“Captain’s already on board,” the copilot said. “He boarded her in the hangar.”

“What’s the matter?” Cathy laughed. “Doesn’t he trust the ground crew to see that she’s ready to fly?”

“Don’t ask me,” Johnny replied, grinning good-naturedly, “I’m just the copilot. I take over the controls when the captain tells me to and I don’t ask questions. Then one of these days, if I’m a good boy, I’ll be a captain myself. I’ll know all the answers, but of course I won’t tell them to the rest of the crew. So there’s no use asking me anything—not now or a couple of years from now when I’ve got another stripe on my sleeve and am sitting up there in the captain’s seat.”

“You’re a big help,” Cathy scoffed.

“I told you I was,” Johnny said.

As the three entered the plane from the landing ramp, Captain March emerged from the flight deck, followed by a stocky man wearing a blue business suit under a light-gray topcoat.

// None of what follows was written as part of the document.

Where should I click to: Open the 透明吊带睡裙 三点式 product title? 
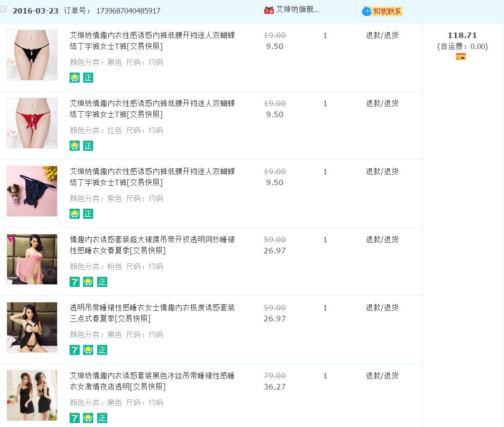coord(152,313)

“This is Mr. Jones,” he said, making the introductions. “Miss Barr, Miss Solms—Mr. Baker.”

Mr. Jones nodded briefly to each of the crew members in turn.

“Mr. Jones is making the flight with us,” the captain explained. Then he said to Mr. Jones: “Just take any seat you like, sir. These young ladies will see that you get anything you want.”

Mr. Jones removed his topcoat, handed it to Cathy, and sat down in an aisle seat opposite the door. He took a folded newspaper from his jacket pocket and began to read. Captain March and Johnny Baker disappeared through the forward door that led to the flight deck. Cathy had carried Mr. Jones’s topcoat to the wardrobe amidships. Vicki followed her down the aisle.